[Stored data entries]
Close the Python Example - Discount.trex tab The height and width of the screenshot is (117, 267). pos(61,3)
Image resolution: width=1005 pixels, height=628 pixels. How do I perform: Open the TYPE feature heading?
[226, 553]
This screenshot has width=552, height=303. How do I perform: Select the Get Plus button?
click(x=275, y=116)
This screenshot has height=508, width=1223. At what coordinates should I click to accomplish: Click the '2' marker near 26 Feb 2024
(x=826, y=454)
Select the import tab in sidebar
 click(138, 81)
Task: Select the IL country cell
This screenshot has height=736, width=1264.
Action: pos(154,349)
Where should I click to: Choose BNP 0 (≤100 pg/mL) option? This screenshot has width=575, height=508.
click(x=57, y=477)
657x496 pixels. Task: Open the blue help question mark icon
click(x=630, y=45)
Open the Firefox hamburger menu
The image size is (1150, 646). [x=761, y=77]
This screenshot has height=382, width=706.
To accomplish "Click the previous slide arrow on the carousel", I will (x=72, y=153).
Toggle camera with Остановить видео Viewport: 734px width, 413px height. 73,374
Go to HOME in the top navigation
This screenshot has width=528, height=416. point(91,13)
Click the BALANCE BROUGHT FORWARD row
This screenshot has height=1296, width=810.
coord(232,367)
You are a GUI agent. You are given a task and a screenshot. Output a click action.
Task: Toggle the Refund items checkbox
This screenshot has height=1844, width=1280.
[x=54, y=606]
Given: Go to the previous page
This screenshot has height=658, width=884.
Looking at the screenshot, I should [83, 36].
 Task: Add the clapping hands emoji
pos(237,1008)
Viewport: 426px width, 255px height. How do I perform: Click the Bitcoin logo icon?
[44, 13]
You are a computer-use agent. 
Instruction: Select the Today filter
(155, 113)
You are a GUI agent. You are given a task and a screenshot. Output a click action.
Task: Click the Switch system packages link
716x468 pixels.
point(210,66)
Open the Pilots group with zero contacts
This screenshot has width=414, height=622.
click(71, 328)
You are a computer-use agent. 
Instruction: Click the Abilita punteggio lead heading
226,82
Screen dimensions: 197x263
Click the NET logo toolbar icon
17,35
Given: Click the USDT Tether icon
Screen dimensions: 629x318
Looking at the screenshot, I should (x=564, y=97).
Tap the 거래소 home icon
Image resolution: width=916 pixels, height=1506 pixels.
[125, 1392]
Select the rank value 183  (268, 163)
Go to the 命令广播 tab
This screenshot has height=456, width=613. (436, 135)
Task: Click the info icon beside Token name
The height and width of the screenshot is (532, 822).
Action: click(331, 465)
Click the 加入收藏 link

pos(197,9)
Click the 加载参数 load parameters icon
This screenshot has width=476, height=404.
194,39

● **ASSIGNMENT**
Gather each line from the entries above that includes the word "previous".

● **SOLUTION FOR THIS TASK**
To accomplish "Click the previous slide arrow on the carousel", I will (x=72, y=153).
Given: Go to the previous page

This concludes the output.